Olly Brown, God of Hamsters / The Big Breakout

Olly Brown, God of Hamsters
Bethany Walker , illustrated by Jack Noel

Olly Brown is obsessed with hamsters, so much so that when told to write down three targets for the final weeks in his year 6 class, his first is ‘Look after the class hamster at home for one weekend.’ He’s absolutely determined to do so and then by means of a spot of subterfuge he succeeds in smuggling home Tibbles; that is despite the fact that his dad is supposedly allergic to the creatures, not to mention his hang-ups about health and safety.

Surely though it was just the one hamster he took, so what are all those others doing creating havoc (and a great deal of poo) in his home.

He can’t tell his dad but he must share this news with somebody: that somebody is his best friend Stan. The trouble is Stan then starts calling him such names as ‘Master of the Hamsterverse’. It’s certainly pretty amazing that the furry beings can communicate with Olly, certainly Tibbles can.

In addition to the hamster invasion, with the end of term drawing ever closer there’s the class outing, leavers’ party and more to contend with so it’s no surprise Olly feels as though things are spiralling out of control.
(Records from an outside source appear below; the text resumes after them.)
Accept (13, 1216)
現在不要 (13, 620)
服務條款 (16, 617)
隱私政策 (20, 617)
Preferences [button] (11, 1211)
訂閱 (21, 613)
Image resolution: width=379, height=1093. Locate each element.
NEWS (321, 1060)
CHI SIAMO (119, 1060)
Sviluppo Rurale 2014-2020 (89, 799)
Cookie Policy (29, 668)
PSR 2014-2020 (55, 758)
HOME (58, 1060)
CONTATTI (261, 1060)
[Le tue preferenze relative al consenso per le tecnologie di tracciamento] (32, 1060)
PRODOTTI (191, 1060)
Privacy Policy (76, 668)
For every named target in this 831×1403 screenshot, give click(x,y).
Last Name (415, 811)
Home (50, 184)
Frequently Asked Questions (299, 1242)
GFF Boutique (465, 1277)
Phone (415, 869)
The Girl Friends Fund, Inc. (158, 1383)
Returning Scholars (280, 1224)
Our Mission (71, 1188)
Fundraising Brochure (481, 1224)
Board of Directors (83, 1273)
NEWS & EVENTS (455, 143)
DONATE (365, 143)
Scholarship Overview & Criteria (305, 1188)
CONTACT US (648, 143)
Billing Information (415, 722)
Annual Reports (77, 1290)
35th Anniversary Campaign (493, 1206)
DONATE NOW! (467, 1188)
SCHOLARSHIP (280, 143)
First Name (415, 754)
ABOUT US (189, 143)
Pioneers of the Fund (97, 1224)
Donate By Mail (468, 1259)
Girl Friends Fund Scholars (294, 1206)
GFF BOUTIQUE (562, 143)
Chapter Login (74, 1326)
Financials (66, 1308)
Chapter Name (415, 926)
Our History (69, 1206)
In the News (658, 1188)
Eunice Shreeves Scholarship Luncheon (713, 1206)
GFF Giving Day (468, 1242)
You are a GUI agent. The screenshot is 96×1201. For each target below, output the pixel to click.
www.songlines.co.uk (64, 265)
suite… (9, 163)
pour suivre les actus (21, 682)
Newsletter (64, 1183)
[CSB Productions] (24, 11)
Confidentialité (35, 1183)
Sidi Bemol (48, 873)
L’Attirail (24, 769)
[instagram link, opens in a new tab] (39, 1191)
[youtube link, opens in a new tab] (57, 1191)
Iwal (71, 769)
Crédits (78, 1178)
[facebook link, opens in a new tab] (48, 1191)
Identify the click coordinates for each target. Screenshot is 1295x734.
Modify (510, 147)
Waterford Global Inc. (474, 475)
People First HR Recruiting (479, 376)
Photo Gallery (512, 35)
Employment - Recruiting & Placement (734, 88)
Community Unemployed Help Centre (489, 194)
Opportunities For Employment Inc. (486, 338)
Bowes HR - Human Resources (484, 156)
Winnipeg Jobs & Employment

How on earth and in the Hamsterverse is Olly going to extricate himself from all this? To find out you’ll need to get yourself a copy of this hilarious book. Also funny are the drawings by Jack Noel who appears to like hamsters too, if the number he’s drawn for Bethany’s story is anything to go by.

Add to KS2 class collections: what fun it would be to share this with a Y6 class in their final term.

The Big Breakout
Burhana Islam, illustrated by Farah Khandaker
Knights Of

This laugh-out-loud story concludes the trilogy featuring Yusuf and his crazy escapades.
Yusuf’s elder sister, Affa, is about to have a baby and Yusuf – who has now gained a fair bit of street-cred. – is determined to become the best ever uncle to the soon to be born addition to his extended family. Not only that but he’s currently ‘man of the house’ in charge of his amma (mum) and Nanu (gran) who needs to pay a visit to the opticians.

At school, as form captain, he’s charged with showing the ‘very special visitors’ ie Ofsted inspectors aka MI5, around his school while keeping Chompy the school chameleon out of their way. What could possibly go wrong? Errm …

I laughed my way through this wishing I’d met this British Muslim family in the previous two books and will certainly seek them out. Not only are they ideal for bringing more diversity to KS2 class collections, Yusuf, his family and friends are enormous fun to read about and Farah Khnadaker’s black and white illustrations bring out much of the madness and mayhem for which the well-intentioned Yusuf is responsible one way or another.